▶ [Exercise instructions] Would you set down each line of the data below exactly?

▶ [Given information]
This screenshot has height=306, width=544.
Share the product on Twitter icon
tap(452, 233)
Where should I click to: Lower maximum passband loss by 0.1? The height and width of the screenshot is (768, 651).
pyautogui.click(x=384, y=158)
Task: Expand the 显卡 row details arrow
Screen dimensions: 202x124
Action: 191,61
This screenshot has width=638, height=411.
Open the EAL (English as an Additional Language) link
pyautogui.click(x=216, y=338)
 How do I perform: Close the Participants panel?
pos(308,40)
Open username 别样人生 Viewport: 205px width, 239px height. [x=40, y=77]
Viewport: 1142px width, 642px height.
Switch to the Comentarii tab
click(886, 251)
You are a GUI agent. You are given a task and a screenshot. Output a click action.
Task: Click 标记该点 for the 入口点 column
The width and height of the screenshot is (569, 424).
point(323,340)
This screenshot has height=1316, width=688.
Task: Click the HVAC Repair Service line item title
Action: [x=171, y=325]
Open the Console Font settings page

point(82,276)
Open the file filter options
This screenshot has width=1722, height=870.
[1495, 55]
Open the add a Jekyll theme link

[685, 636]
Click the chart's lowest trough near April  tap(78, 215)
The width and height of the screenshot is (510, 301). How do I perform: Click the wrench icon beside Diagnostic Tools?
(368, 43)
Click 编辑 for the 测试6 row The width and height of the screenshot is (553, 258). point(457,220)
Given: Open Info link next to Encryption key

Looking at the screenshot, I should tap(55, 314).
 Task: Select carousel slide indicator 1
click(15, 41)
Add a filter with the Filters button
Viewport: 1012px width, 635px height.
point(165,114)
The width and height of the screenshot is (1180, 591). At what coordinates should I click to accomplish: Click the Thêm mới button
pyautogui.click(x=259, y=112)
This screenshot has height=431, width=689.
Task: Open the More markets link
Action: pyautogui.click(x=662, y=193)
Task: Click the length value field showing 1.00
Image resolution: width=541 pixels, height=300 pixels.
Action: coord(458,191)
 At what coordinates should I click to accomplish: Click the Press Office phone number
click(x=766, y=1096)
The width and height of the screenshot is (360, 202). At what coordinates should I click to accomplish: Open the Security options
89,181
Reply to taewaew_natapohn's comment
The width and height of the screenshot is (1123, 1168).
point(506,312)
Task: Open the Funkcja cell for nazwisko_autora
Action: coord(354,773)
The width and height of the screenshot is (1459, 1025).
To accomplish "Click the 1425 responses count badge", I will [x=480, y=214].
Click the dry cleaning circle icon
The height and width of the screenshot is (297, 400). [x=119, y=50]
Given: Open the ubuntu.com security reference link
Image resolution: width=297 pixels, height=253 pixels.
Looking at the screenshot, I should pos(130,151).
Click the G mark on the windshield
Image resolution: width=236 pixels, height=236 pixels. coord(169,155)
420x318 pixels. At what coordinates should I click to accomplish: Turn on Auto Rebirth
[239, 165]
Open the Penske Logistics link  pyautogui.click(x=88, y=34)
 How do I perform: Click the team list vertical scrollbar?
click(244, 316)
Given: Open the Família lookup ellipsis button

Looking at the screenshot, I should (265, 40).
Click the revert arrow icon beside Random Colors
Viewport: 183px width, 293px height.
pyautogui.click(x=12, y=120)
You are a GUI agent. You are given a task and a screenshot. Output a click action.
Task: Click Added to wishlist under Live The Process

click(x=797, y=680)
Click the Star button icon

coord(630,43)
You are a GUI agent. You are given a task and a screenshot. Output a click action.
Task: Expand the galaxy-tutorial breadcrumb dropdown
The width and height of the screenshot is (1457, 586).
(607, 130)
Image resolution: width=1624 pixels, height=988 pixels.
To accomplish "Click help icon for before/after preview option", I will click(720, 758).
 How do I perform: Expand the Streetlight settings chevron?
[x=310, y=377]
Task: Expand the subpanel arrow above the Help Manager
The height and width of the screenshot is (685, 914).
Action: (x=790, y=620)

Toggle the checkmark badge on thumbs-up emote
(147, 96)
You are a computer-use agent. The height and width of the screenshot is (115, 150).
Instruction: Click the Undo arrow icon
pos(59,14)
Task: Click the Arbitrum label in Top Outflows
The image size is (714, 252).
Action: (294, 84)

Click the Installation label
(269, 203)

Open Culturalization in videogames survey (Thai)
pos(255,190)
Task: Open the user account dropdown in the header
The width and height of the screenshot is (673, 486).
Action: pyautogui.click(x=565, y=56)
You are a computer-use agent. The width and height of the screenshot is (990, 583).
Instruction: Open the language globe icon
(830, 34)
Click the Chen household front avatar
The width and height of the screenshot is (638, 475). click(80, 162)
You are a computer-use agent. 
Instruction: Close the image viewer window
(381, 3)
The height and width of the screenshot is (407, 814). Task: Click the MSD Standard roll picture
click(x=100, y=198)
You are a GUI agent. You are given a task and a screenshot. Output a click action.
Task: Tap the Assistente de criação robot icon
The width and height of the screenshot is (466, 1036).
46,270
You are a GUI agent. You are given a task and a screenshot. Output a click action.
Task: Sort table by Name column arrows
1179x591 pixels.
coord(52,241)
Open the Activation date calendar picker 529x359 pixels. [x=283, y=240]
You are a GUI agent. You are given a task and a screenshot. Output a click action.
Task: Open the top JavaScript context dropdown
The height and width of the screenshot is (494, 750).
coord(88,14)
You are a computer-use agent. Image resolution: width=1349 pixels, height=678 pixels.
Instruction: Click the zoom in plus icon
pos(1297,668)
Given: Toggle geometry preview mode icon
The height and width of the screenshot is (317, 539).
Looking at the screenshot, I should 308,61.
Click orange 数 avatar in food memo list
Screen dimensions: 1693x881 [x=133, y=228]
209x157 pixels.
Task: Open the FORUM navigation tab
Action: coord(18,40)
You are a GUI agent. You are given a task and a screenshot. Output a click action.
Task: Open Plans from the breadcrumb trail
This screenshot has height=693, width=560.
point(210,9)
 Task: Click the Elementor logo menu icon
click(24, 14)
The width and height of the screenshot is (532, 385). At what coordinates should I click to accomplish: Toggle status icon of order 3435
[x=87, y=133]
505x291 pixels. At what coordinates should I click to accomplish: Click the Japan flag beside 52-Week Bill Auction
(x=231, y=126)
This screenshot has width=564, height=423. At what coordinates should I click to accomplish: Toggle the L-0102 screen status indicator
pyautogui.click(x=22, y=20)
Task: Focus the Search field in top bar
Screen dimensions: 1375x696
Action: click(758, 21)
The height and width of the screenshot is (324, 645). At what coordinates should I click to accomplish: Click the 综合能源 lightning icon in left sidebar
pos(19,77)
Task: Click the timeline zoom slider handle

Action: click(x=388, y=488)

▶ [Solution below]
This screenshot has height=306, width=544.
Share the product on Twitter icon
tap(452, 233)
Where should I click to: Lower maximum passband loss by 0.1? The height and width of the screenshot is (768, 651).
pyautogui.click(x=384, y=158)
Task: Expand the 显卡 row details arrow
Screen dimensions: 202x124
Action: 191,61
This screenshot has width=638, height=411.
Open the EAL (English as an Additional Language) link
pyautogui.click(x=216, y=338)
 How do I perform: Close the Participants panel?
pos(308,40)
Open username 别样人生 Viewport: 205px width, 239px height. [x=40, y=77]
Viewport: 1142px width, 642px height.
Switch to the Comentarii tab
click(886, 251)
You are a GUI agent. You are given a task and a screenshot. Output a click action.
Task: Click 标记该点 for the 入口点 column
The width and height of the screenshot is (569, 424).
point(323,340)
This screenshot has height=1316, width=688.
Task: Click the HVAC Repair Service line item title
Action: [x=171, y=325]
Open the Console Font settings page

point(82,276)
Open the file filter options
This screenshot has width=1722, height=870.
[1495, 55]
Open the add a Jekyll theme link

[685, 636]
Click the chart's lowest trough near April  tap(78, 215)
The width and height of the screenshot is (510, 301). How do I perform: Click the wrench icon beside Diagnostic Tools?
(368, 43)
Click 编辑 for the 测试6 row The width and height of the screenshot is (553, 258). point(457,220)
Given: Open Info link next to Encryption key

Looking at the screenshot, I should tap(55, 314).
 Task: Select carousel slide indicator 1
click(15, 41)
Add a filter with the Filters button
Viewport: 1012px width, 635px height.
point(165,114)
The width and height of the screenshot is (1180, 591). At what coordinates should I click to accomplish: Click the Thêm mới button
pyautogui.click(x=259, y=112)
This screenshot has height=431, width=689.
Task: Open the More markets link
Action: pyautogui.click(x=662, y=193)
Task: Click the length value field showing 1.00
Image resolution: width=541 pixels, height=300 pixels.
Action: coord(458,191)
 At what coordinates should I click to accomplish: Click the Press Office phone number
click(x=766, y=1096)
The width and height of the screenshot is (360, 202). At what coordinates should I click to accomplish: Open the Security options
89,181
Reply to taewaew_natapohn's comment
The width and height of the screenshot is (1123, 1168).
point(506,312)
Task: Open the Funkcja cell for nazwisko_autora
Action: coord(354,773)
The width and height of the screenshot is (1459, 1025).
To accomplish "Click the 1425 responses count badge", I will [x=480, y=214].
Click the dry cleaning circle icon
The height and width of the screenshot is (297, 400). [x=119, y=50]
Given: Open the ubuntu.com security reference link
Image resolution: width=297 pixels, height=253 pixels.
Looking at the screenshot, I should pos(130,151).
Click the G mark on the windshield
Image resolution: width=236 pixels, height=236 pixels. coord(169,155)
420x318 pixels. At what coordinates should I click to accomplish: Turn on Auto Rebirth
[239, 165]
Open the Penske Logistics link  pyautogui.click(x=88, y=34)
 How do I perform: Click the team list vertical scrollbar?
click(244, 316)
Given: Open the Família lookup ellipsis button

Looking at the screenshot, I should (265, 40).
Click the revert arrow icon beside Random Colors
Viewport: 183px width, 293px height.
pyautogui.click(x=12, y=120)
You are a GUI agent. You are given a task and a screenshot. Output a click action.
Task: Click Added to wishlist under Live The Process

click(x=797, y=680)
Click the Star button icon

coord(630,43)
You are a GUI agent. You are given a task and a screenshot. Output a click action.
Task: Expand the galaxy-tutorial breadcrumb dropdown
The width and height of the screenshot is (1457, 586).
(607, 130)
Image resolution: width=1624 pixels, height=988 pixels.
To accomplish "Click help icon for before/after preview option", I will click(720, 758).
 How do I perform: Expand the Streetlight settings chevron?
[x=310, y=377]
Task: Expand the subpanel arrow above the Help Manager
The height and width of the screenshot is (685, 914).
Action: (x=790, y=620)

Toggle the checkmark badge on thumbs-up emote
(147, 96)
You are a computer-use agent. The height and width of the screenshot is (115, 150).
Instruction: Click the Undo arrow icon
pos(59,14)
Task: Click the Arbitrum label in Top Outflows
The image size is (714, 252).
Action: (294, 84)

Click the Installation label
(269, 203)

Open Culturalization in videogames survey (Thai)
pos(255,190)
Task: Open the user account dropdown in the header
The width and height of the screenshot is (673, 486).
Action: pyautogui.click(x=565, y=56)
You are a computer-use agent. The width and height of the screenshot is (990, 583).
Instruction: Open the language globe icon
(830, 34)
Click the Chen household front avatar
The width and height of the screenshot is (638, 475). click(80, 162)
You are a computer-use agent. 
Instruction: Close the image viewer window
(381, 3)
The height and width of the screenshot is (407, 814). Task: Click the MSD Standard roll picture
click(x=100, y=198)
You are a GUI agent. You are given a task and a screenshot. Output a click action.
Task: Tap the Assistente de criação robot icon
The width and height of the screenshot is (466, 1036).
46,270
You are a GUI agent. You are given a task and a screenshot. Output a click action.
Task: Sort table by Name column arrows
1179x591 pixels.
coord(52,241)
Open the Activation date calendar picker 529x359 pixels. [x=283, y=240]
You are a GUI agent. You are given a task and a screenshot. Output a click action.
Task: Open the top JavaScript context dropdown
The height and width of the screenshot is (494, 750).
coord(88,14)
You are a computer-use agent. Image resolution: width=1349 pixels, height=678 pixels.
Instruction: Click the zoom in plus icon
pos(1297,668)
Given: Toggle geometry preview mode icon
The height and width of the screenshot is (317, 539).
Looking at the screenshot, I should 308,61.
Click orange 数 avatar in food memo list
Screen dimensions: 1693x881 [x=133, y=228]
209x157 pixels.
Task: Open the FORUM navigation tab
Action: coord(18,40)
You are a GUI agent. You are given a task and a screenshot. Output a click action.
Task: Open Plans from the breadcrumb trail
This screenshot has height=693, width=560.
point(210,9)
 Task: Click the Elementor logo menu icon
click(24, 14)
The width and height of the screenshot is (532, 385). At what coordinates should I click to accomplish: Toggle status icon of order 3435
[x=87, y=133]
505x291 pixels. At what coordinates should I click to accomplish: Click the Japan flag beside 52-Week Bill Auction
(x=231, y=126)
This screenshot has width=564, height=423. At what coordinates should I click to accomplish: Toggle the L-0102 screen status indicator
pyautogui.click(x=22, y=20)
Task: Focus the Search field in top bar
Screen dimensions: 1375x696
Action: click(758, 21)
The height and width of the screenshot is (324, 645). At what coordinates should I click to accomplish: Click the 综合能源 lightning icon in left sidebar
pos(19,77)
Task: Click the timeline zoom slider handle

Action: click(x=388, y=488)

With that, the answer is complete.